Modibo Keita tinha apenas oito anos mas já percebia quando uma pergunta podia deixar alguém encurralado, procurando forma de responder de forma superior e inquestionável, sem contudo o conseguir. Sabia que quando se fazem perguntas dessas a um superior ou a um pai, se ele tiver resposta, ficará orgulhoso e com ares de superioridade, mas se não tiver, criança sempre fica arriscada a apanhar. Mulheres não podem perguntar nada. Aprendem desde crianças a não perguntar. Os que falam em nome de Alah e dizem que o interpretam, não permitem que se pense e muito menos às mulheres que os parem. Mesmo assim perguntou:

-O senhor já foi a Meca, Pai?


Como esperava, a resposta demorou a vir. Contou as passadas do camelo desde que fizera a pergunta até obter a resposta. Na sexta passada o camelo começou a evacuar. Na oitava passada o pai respondeu-lhe.

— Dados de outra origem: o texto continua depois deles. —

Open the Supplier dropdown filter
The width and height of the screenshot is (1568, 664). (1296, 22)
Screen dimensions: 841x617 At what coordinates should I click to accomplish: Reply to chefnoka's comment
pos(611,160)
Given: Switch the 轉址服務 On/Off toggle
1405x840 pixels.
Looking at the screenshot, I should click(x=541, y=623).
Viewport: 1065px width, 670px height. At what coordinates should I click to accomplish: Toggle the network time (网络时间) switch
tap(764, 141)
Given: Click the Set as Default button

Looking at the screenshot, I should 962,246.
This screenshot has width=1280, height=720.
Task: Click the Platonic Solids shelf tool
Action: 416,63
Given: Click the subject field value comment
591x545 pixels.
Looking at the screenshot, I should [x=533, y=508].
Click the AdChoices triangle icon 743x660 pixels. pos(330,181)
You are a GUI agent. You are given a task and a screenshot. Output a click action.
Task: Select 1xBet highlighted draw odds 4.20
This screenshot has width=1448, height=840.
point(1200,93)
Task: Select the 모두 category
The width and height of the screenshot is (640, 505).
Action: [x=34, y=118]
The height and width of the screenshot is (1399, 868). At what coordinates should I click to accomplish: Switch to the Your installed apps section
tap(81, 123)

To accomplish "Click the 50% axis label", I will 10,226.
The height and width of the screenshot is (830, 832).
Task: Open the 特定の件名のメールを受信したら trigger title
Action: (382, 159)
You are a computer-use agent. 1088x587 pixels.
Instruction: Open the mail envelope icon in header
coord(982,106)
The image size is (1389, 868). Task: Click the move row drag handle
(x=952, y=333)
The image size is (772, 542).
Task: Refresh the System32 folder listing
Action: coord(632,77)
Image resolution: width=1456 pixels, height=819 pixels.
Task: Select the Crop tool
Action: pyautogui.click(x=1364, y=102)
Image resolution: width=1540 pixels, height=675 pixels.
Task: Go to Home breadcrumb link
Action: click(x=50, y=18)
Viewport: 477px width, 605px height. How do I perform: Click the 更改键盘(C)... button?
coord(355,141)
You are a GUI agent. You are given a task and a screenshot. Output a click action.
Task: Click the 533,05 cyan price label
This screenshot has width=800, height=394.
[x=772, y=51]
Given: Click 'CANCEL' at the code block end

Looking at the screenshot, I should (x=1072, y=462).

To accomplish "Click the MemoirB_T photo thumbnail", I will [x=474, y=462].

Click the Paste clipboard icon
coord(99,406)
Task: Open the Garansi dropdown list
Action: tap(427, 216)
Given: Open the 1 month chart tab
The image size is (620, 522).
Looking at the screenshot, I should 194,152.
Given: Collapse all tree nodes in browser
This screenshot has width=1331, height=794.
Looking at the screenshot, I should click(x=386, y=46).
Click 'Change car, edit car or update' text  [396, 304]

- Quase que fui, meu filho, mas as despesas com o teu nascimento foram muitas e não pude ir. Alah vai entender se um dia eu não puder ir a Meca. A vida está muito difícil, e o que vendo mal dá para pagar a comida e os impostos. Quando os franceses andavam por aqui, de 1855 até 1960, ainda havia alguns postos de trabalho bem pagos. Depois que saíram os impostos aumentaram, houve mais empregos porque o governo os distribuiu entre amigos, mas cada vez mais mal pagos. Um dia me ajudarás a ir a Meca. Iremos juntos. 

Modibo Keita pensou na mãe. A mãe jamais iria a Meca, e se os heróis iam para o Paraíso onde encontrariam sete virgens à sua espera, pensou que se tivesse nascido mulher e quisesse ir para o Paraíso teria que ser virgem até o final da vida. Não havia outra forma de uma mulher ir para o Paraíso, nem sua mãe que tanto amava. 


Lembrar-se-ia, no futuro, deste momento porque era importante, e tudo o que era importante Modibo Keita guardava em pacotes que carregava ao longo do tempo. A importância deste pequeno pacote eram a lembrança de seu bom pai, de sua boa mãe cujas ponderações só eram ouvidas no lar e entre as amigas, mas jamais de viva voz nas ruas. Se futuramente algo mais acontecesse relacionado com isto, acrescentaria a este seu pacote de lembranças.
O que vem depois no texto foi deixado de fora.